LONDON, Aug 21 - The euro tumbled more than one percent against the dollar and the yen on Thursday to hit levels not seen since April as investors bailed out of the single currency on the view it would underperform in a global recovery. The break through key technical levels accelerated the euro's downmove, knocking it below $1.10 and 129.50 yen as momentum traders piled on the bandwagon. "The break of $1.1046 -- a level that has been repeatedly tested in the last couple of days -- kicked things off, but the economic picture has been building for weeks," said Ian Gunner, head of foreign exchange at Mellon Financial Corp.

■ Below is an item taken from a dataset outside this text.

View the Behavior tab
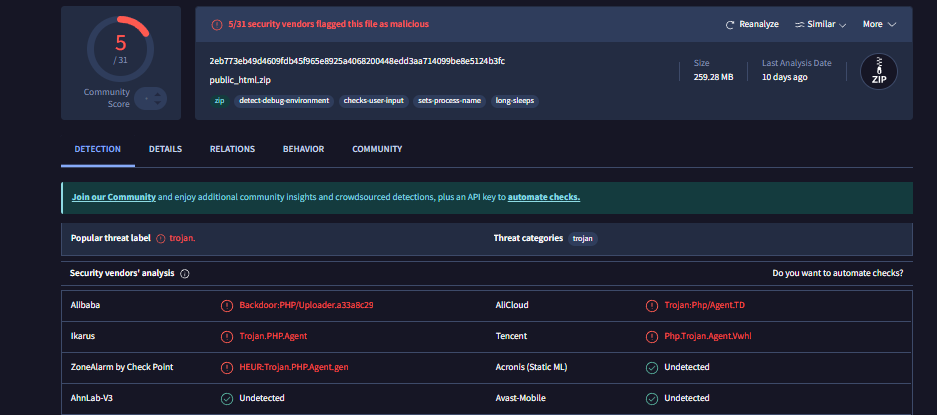937x415 pixels. tap(303, 149)
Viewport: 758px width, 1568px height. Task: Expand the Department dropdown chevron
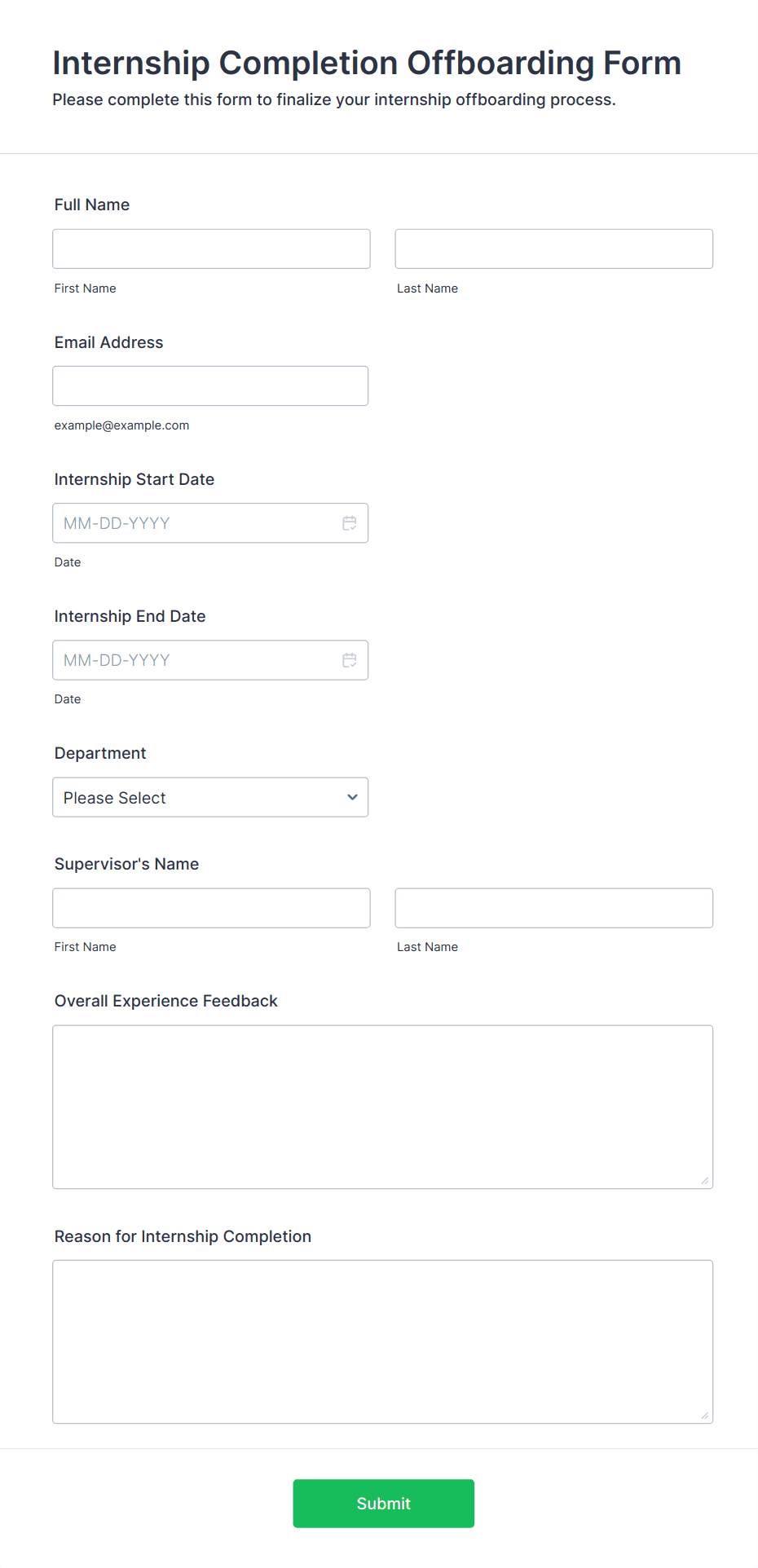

"The euro looks extremely vulnerable on the charts and strong U.S. data this afternoon could trigger another wave of selling." U.S. weekly jobless claims and a manufacturing survey from the Philadelphia Federal Reserve, due later in the session, are expected to reinforce the view that the U.S. economy is gathering momentum. Signs of strength in global stock markets also sent the safe-haven Swiss franc to a four-month low against the dollar . But the greenback retained a soft bias below 118 yen as investors viewed Japan's export-oriented economy as potentially an even bigger beneficiary of a global upswing.
CHART BREAKS
The euro has now fallen nearly 10 cents from record highs against the dollar scaled in May and retested in June. The move through $1.1045/50 -- the 61.8 percent Fibonacci retracement of the euro's rally from $1.05 to above $1.19 in the first half of the year -- triggered a wave of automatic sell orders. "We've broken through a technical level at $1.1045 and hit stops," said Mitul Kotecha, head of global foreign exchange research at Credit Agricole Indosuez. "The move is generally triggered by the same theme we've seen in recent weeks -- upbeat sentiment on U.S. data and signs of a shift out of bonds into equities." The Nikkei stock index <.N225> climbed to its highest for a year on Thursday while government data showed foreign investors poured funds into Japanese shares for the 18th straight week. Traders said the euro/yen cross was particularly sensitive to global recovery trades with investor nervous of pushing the yen higher against the dollar for fear of prompting dollar-buying intervention from Japanese authorities.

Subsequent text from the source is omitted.